There he was, with his 10 camels, and all of the goods Abraham had sent, standing by the well outside the city, and there were people around. This wasn’t the time or place to kneel and pray a long prayer; it was just a couple of sentences asking God to make His will clear to him as he proceeded. And as we know, God DID reveal Rebekah to him, and made his mission successful, as he brought her back to be Isaac’s wife.

— In Joshua 10, Joshua was in the middle of a battle with the Amorites, and he prayed his famous prayer for the sun to stand still so that they might have time to completely defeat the enemy. Joshua didn’t have time for a “sit down” hour long prayer; it was a sentence prayer in the middle of a battle, but the Bible says that God heard him pray that prayer, and the sun stopped and the Lord fought for Israel.

— In Judges 16, just before Samson died, standing by the two pillars that held up the temple of the Philistines, he cried out to God, asking “please strengthen me just this time” and God answered and gave him the strength to pull down the pillars of the house of the Philistines.

— In Matthew 14:30, when Jesus had been walking on the water, and Peter went out to Him, and then saw the wind and the waves, and began to sink, the Bible says he cried out, “Lord, save me!” Here Peter was, about to drown. He did not have time to pray, “Our Father, who art in heaven, hallowed be Thy name; Thy Kingdom come; remember the missionaries …” and all of the 6 requests of the Model. He was desperate! He probably just gasped out, “Lord, save me!” And that was a GREAT prayer for that occasion. At least he looked to Jesus and asked Him for help when he needed it. Many prayed such prayers to Jesus when He was on earth: the thief on the cross, the blind man, others … “Son of David, have mercy on me” — just brief petitions for help.

— We see the same thing when Stephen was being stoned in Acts 7:59. As the stones were flying, it says: “he called on the Lord and said, ‘Lord Jesus, receive my spirit!” As his very life was about to be taken from him, he briefly asked God to help him through the valley of the shadow of death.

These are just some of the examples of spontaneous prayer that are found throughout scripture. There are times for longer, formal, more organized prayer like Jesus outlined for us in the Model Prayer. But then there are occasions when we need to employ spontaneous prayers. I think it is notable that Nehemiah prayed BOTH kinds of prayers. Chapter 1 tells us that he had fasted and prayed — most likely for days and perhaps weeks — for the city. So he had already spent some big “blocks” of time praying, like we talked about last week in the message on “The Discipline of Ordered Prayer.” But it is significant that even though he had prayed many “organized” prayers, he still felt the need for this little “spontaneous prayer” as well. This shows that it is not “either/or” a longer, morning prayer, or shorter spontaneous prayers during the day. Nehemiah used BOTH types of prayer, and we should too. We need both. Beginning with a morning “block” of prayer, we should then continue to pray spontaneous prayers throughout the day.

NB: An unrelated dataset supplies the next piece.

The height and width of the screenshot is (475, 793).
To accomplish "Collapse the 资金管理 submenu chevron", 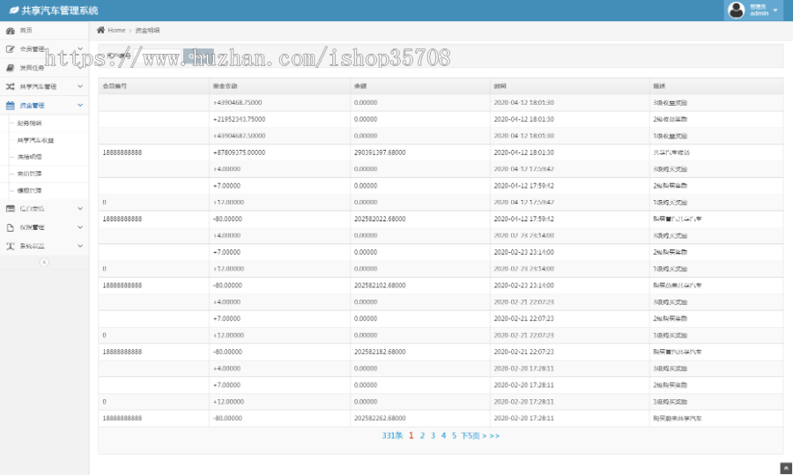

Now, why would spontaneous prayer be important for us to study? It is important because spontaneous prayer indicates total dependence upon God. Jesus said, “Blessed are the poor in spirit, for theirs is the kingdom of heaven.’ (Matt. 5:3) The “poor in spirit” are those who recognize their total spiritual poverty, and utter need of God. When Nehemiah stopped and prayed that spontaneous prayer before the king, it showed how much he knew he needed God. He was basically saying, God, I don’t the words to say; I need You. God, I don’t have the courage I need right here; give me the strength. God, the king could kill me for what I am about to say; give me favor in His sight. When he stopped and prayed that spontaneous prayer, he showed how much he realized that he needed God.

The same thing is true for us. The frequency of our spontaneous prayers will demonstrate how much we really think we need God.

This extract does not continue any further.